Sorry this is so long! Thanks for your help in advance. I've lurked on the boards for awhile now, they are an invaluable resource for professionals like me. Thank you!!

Laura

I can't offer you anything regarding the Latino perspective, but I do want to applaud you for taking a multicultural perspective in dealing with your clients. It is wonderful to find someone so holistic in their approach.

 

[LauraJaneSLP]

Hi Jillio! Thanks for your support... I'm on my way to becoming trilingual (ASL! FINALLLLLY! I've wanted to learn forever!!), too. In my experience, if I'm blessed enough to work for an organization that supports every communication modality, I better do my very best to be linguistically and culturally prepared for any possible combination of ASL, English and Spanish.

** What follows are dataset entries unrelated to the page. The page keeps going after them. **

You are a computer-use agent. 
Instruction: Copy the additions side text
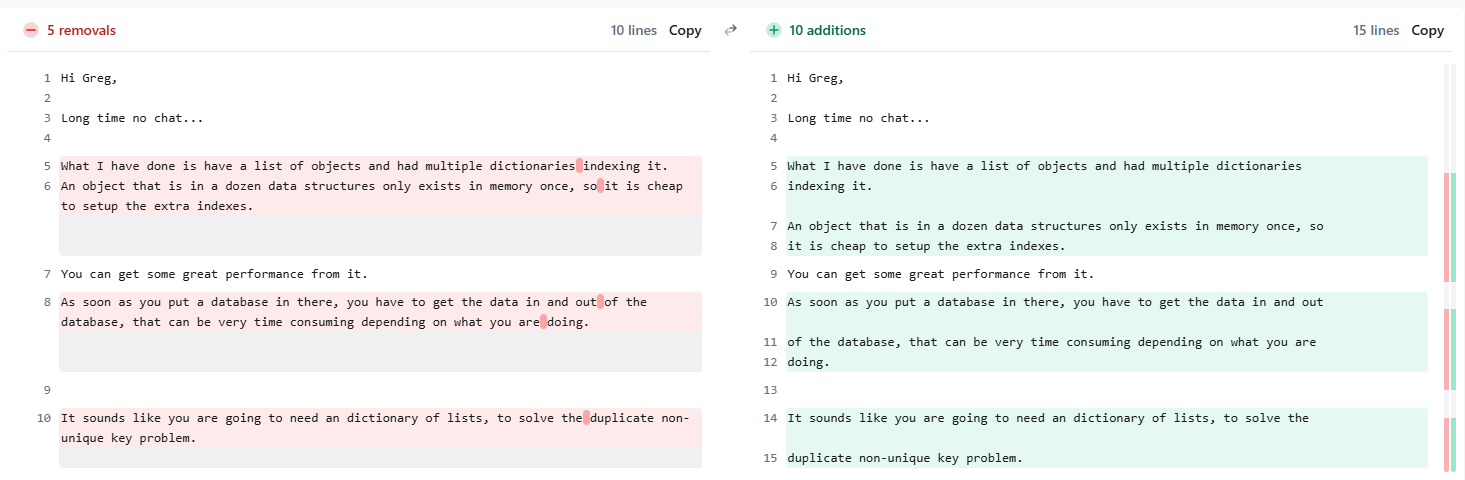coord(1427,31)
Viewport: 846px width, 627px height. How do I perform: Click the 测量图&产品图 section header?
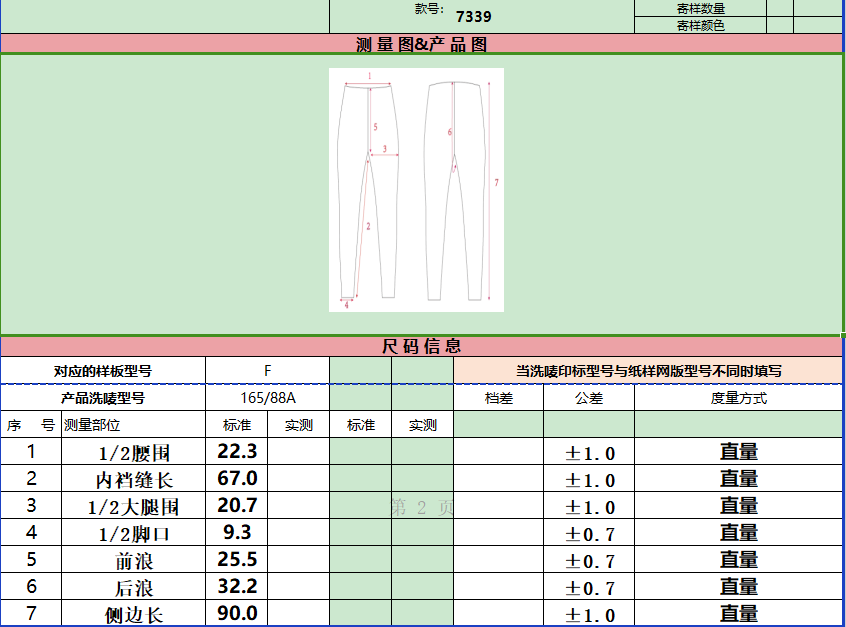422,44
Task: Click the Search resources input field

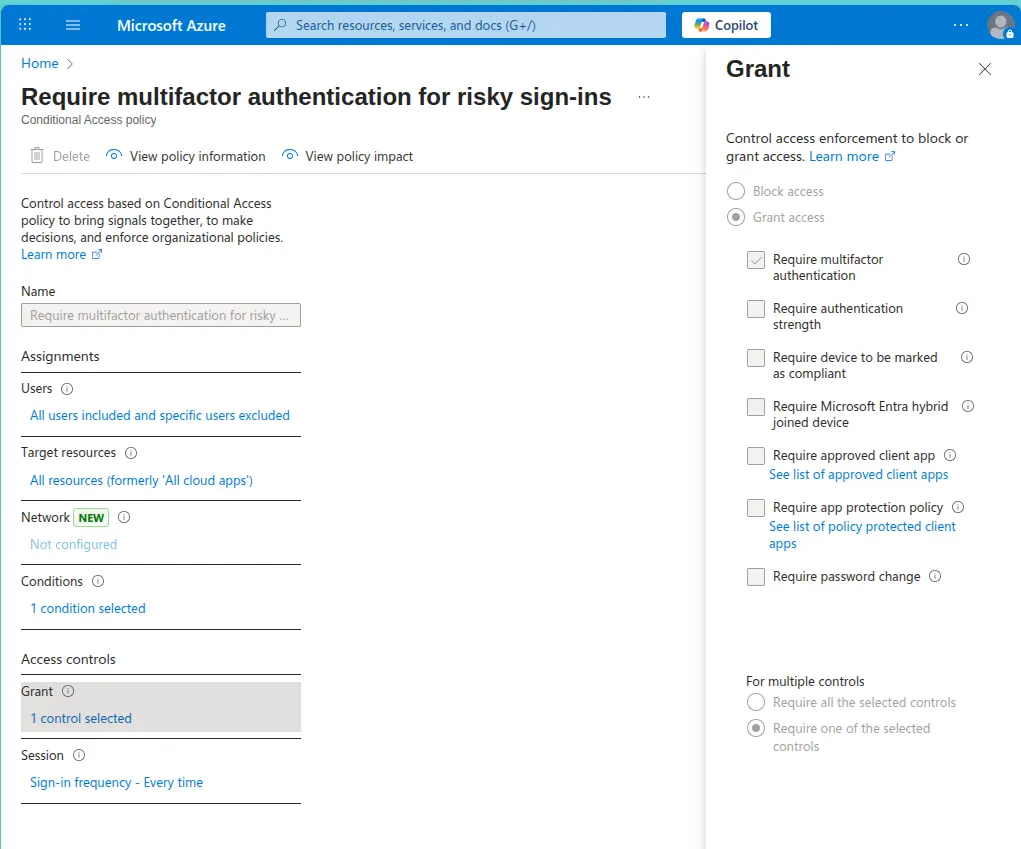Action: tap(466, 25)
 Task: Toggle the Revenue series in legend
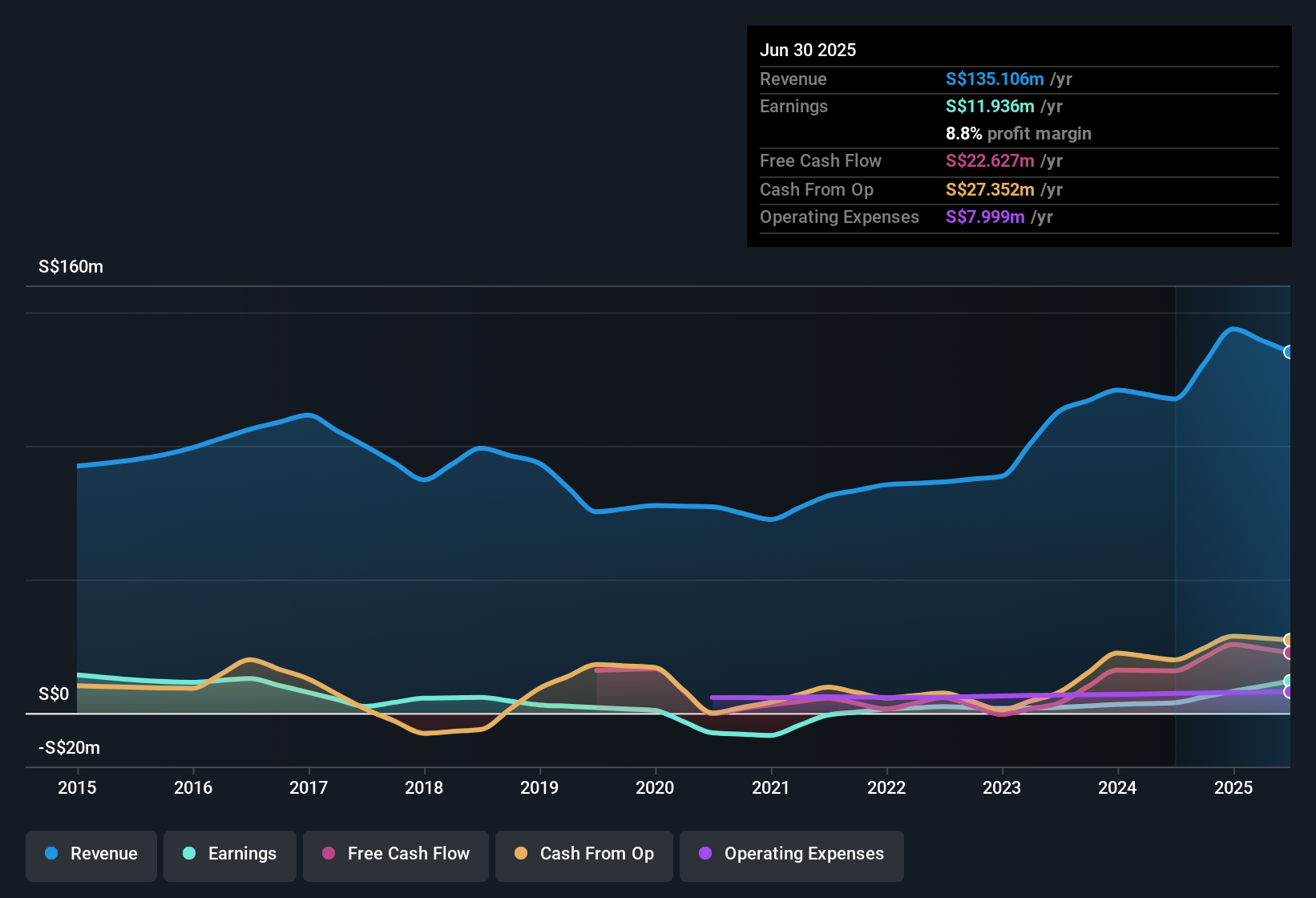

And I'd be happy to hear ALL perspectives, not just Latino ones.

 

[shel90]

In my experience growing up with a large Latino population in AZ and being married to one, their perspectives are usually of shame when a child is born with deafness. Too often, I have seen them resort to prayer in the hopes for a "cure".

As a teacher for the deaf, I have yet met a Latino family learn sign language for their deaf children. Usually, they want them to learn spoken Spanish and when that doesnt happen, they see the child or themselves as a failure. I think it is a shame considering that often, the chidlren end up being able to read and write in English and Spanish along with sign language making them trilingual which is a amazing trait to have!

 

[Hear Again]

i can't speak from the perspective of being latino, but i can share my experiences regarding my diagnosis of progressive hearing loss.

i was diagnosed with a mild hearing loss at age 3 (although my former hearing aid audis think it may have been congenital based on the fact that newborns weren't given hearing screenings in the late 60s/early 70s).

by age 15, i received my first pair of hearing aids for a moderately-severe hearing loss.

i was able to function quite well with hearing aids until my hearing loss progressed to the severe-profound range by age 24. it was at this time that i started learning alternative communication techniques for the deafblind including tactile sign (pse, see and asl), print on palm/pop, telebraille/braille tty, braille/raised print alphabet card and fingerbraille.

at the age of 34 i decided to get a cochlear implant for my own personal safety as a totally deafblind person. 2 years later, i received my second implant.

dealing with constant changes related to my hearing has definitely been a challenge at times, but overall, i think the experience has made me a stronger person because of it. if i had the power to do it all over again, i wouldn't change a thing.

 

[Smithtr]

wow that is really lots of information to you. i am surprised to you welcome more information to mention to deaf people. I'd know what is happend to problem you I think so getting problem really i am surprsied. i wish be perecpetive for you.